Interestingly enough, according to a survey from SPH Analytics, more than 90% of payers and providers believe that collaboration is a key determinant of success. The good news is that there are many opportunities for collaboration when consumers have easy access to all the information they need to pay for health care, both providers and payers see results,

When consumers can see their provider bill and EOB information in the same place, they can confidently pay their bills, knowing that the balance is accurate — which also reduces the need to call customer service, reducing administrative burden. When consumers are budgeting for care, integration of real-time HSA, FSA and HRA balances can inform them of available funds and simple payments from these accounts to ensure they never miss an opportunity to save on costs — which reduces bad debt.

Ultimately, by prioritizing the needs and interests of consumers, both providers and payers see results, and build stronger brands by making consumer experience a competitive advantage, improving customer loyalty, and retention, and lifetime value.

During a time when the health care industry is experiencing financial strain, why is now the time to invest in technology to improve the consumer financial experience?

The quality of the billing experience is one of the top drivers of consumer loyalty, and achieving such high standards is more important than ever. Think about every other consumer industry — travel, banking, retail, transportation — they’ve all been revolutionized by technology. That’s why consumers are not only comparing their experiences within health care, but against all other experiences they have as a consumer, with 70% rating customer service as more important than bedside manner. That’s why upfront investments that digitize the patient journey, like coordination between insurers and providers, care preparation and administrative intake, is one of the most effective ways to improve financial outcomes.

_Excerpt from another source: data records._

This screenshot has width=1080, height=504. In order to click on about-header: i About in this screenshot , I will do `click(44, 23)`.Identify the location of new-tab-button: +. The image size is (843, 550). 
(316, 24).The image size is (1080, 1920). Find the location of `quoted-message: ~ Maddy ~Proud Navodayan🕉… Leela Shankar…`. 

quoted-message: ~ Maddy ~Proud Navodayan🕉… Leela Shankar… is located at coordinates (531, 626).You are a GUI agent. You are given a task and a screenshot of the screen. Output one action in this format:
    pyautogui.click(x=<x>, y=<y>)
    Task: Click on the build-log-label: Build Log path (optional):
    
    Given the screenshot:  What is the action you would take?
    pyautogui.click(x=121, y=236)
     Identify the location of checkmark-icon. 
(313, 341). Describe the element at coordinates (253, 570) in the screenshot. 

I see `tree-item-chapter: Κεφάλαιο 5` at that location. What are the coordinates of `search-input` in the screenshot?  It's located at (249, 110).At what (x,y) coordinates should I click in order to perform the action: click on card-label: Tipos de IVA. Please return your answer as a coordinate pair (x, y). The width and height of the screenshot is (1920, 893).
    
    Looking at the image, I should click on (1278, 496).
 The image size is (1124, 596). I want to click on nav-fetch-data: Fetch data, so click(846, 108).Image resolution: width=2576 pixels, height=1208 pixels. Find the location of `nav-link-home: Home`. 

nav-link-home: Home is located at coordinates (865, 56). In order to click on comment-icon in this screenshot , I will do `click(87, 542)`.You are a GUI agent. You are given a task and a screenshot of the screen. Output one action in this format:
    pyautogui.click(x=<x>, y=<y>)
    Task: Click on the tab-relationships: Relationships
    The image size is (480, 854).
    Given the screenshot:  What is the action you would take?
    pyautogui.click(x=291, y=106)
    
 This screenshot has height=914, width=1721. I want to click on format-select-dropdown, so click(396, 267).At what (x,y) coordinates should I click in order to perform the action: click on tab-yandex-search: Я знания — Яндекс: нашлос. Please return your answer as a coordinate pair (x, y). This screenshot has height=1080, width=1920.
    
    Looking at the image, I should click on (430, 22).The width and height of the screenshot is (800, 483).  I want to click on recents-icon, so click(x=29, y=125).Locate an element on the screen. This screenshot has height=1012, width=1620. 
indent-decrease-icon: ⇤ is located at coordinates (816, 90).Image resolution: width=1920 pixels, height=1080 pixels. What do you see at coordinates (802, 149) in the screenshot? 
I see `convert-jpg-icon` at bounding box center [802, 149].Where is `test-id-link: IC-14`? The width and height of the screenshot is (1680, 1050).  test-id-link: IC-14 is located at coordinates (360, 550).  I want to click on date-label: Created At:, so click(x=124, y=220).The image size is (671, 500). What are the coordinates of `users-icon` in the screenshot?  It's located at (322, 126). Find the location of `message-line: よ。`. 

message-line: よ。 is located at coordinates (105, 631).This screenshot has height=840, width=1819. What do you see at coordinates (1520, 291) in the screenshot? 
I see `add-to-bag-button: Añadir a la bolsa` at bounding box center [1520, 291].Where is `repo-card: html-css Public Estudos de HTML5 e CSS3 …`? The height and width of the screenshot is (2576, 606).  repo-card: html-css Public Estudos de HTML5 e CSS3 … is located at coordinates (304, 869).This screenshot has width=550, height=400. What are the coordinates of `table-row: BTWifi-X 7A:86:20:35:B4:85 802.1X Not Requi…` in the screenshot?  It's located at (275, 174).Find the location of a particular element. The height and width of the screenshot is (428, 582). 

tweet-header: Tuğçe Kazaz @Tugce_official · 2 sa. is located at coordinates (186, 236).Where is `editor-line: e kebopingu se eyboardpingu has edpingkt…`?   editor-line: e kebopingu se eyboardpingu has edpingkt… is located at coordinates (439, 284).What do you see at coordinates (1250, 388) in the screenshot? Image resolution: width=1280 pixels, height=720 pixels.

Give us a reality check. What kind of progress can we realistically expect in the health care industry in the next 1-2 years?

Now that the federal COVID-19 national emergency is officially over, millions of Americans are set to lose their Medicaid coverage. While many will be able to transition to other kinds of coverage, health officials estimate nearly 7 million people will ultimately lose coverage due to administrative barriers.

What we hear over and over again from patients is that they don’t delay payment because they don’t want to pay their bill – rather, they lack the clarity, transparency, and connection to financial aid options to come to resolve their bills on their own.

Related: Patients are getting blindsided by ‘facility fees,’ and states are taking action

Mass dis-enrollment of Medicaid only further highlights the need (and opportunity) to make financial assistance programs of all kinds — whether that be Medicaid, charity care, payment plans, etc. — more understandable and accessible to patients. In the next few years, we’ll see payers and providers leveraging technology to make it easier to surface these options for patients.